• [Work instructions] Restate all of the entries exactly, dropping any pictures they hold.

--------

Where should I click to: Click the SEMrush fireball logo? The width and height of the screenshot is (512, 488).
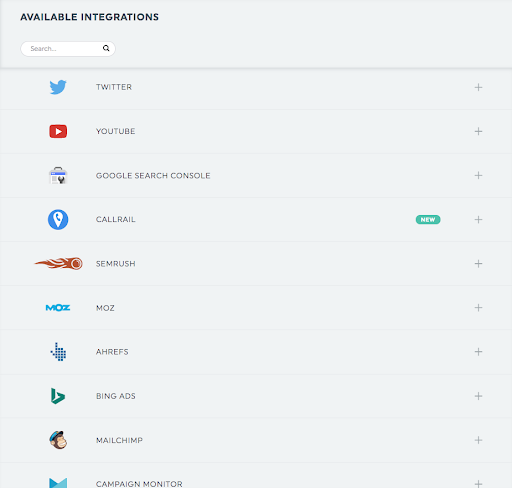click(x=59, y=263)
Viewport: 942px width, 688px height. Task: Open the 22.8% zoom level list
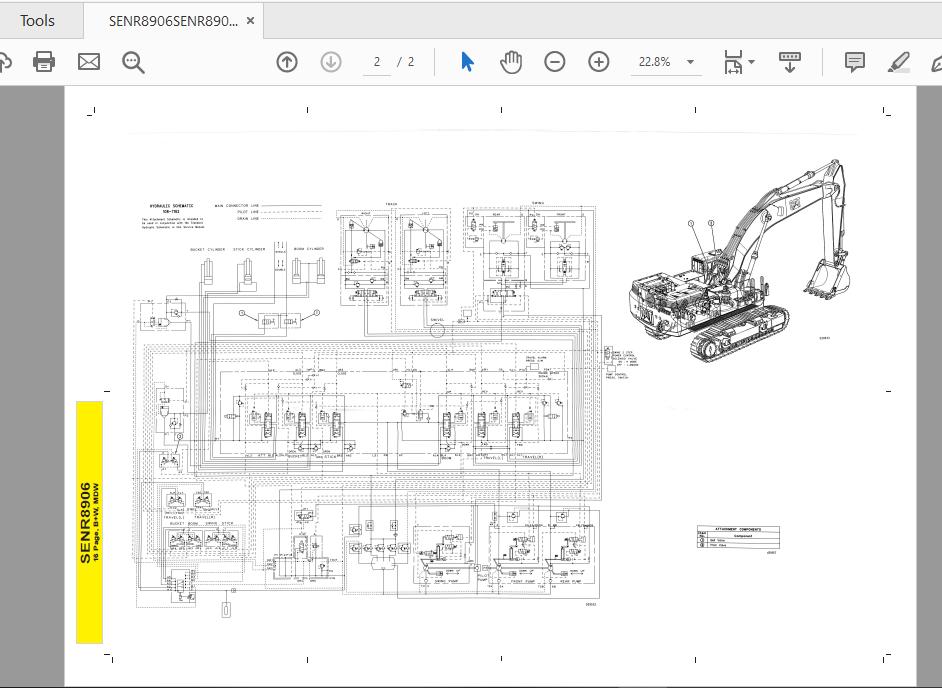[657, 61]
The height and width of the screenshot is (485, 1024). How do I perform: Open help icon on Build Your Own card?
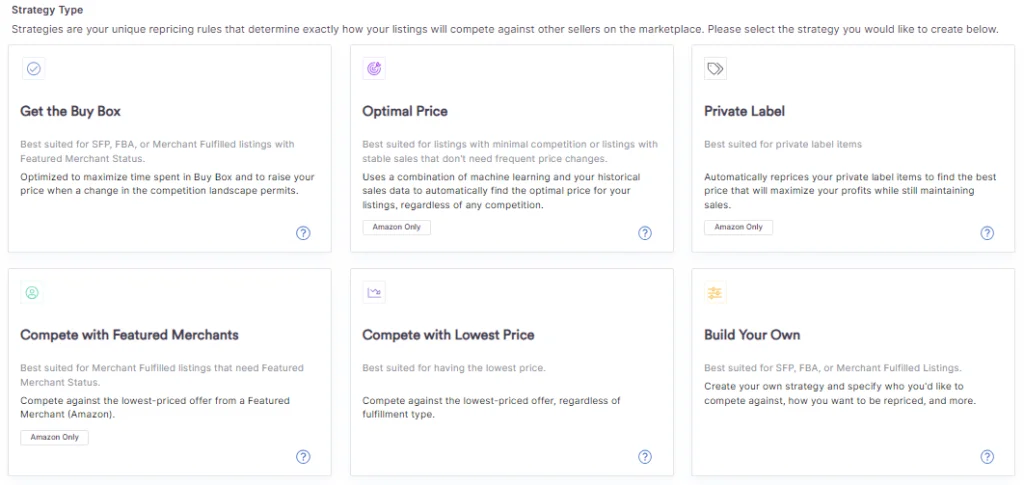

--------

• [Answer to this problem]
Where should I click to: Click the SEMrush fireball logo? The width and height of the screenshot is (512, 488).
click(x=59, y=263)
Viewport: 942px width, 688px height. Task: Open the 22.8% zoom level list
[657, 61]
The height and width of the screenshot is (485, 1024). How do I perform: Open help icon on Build Your Own card?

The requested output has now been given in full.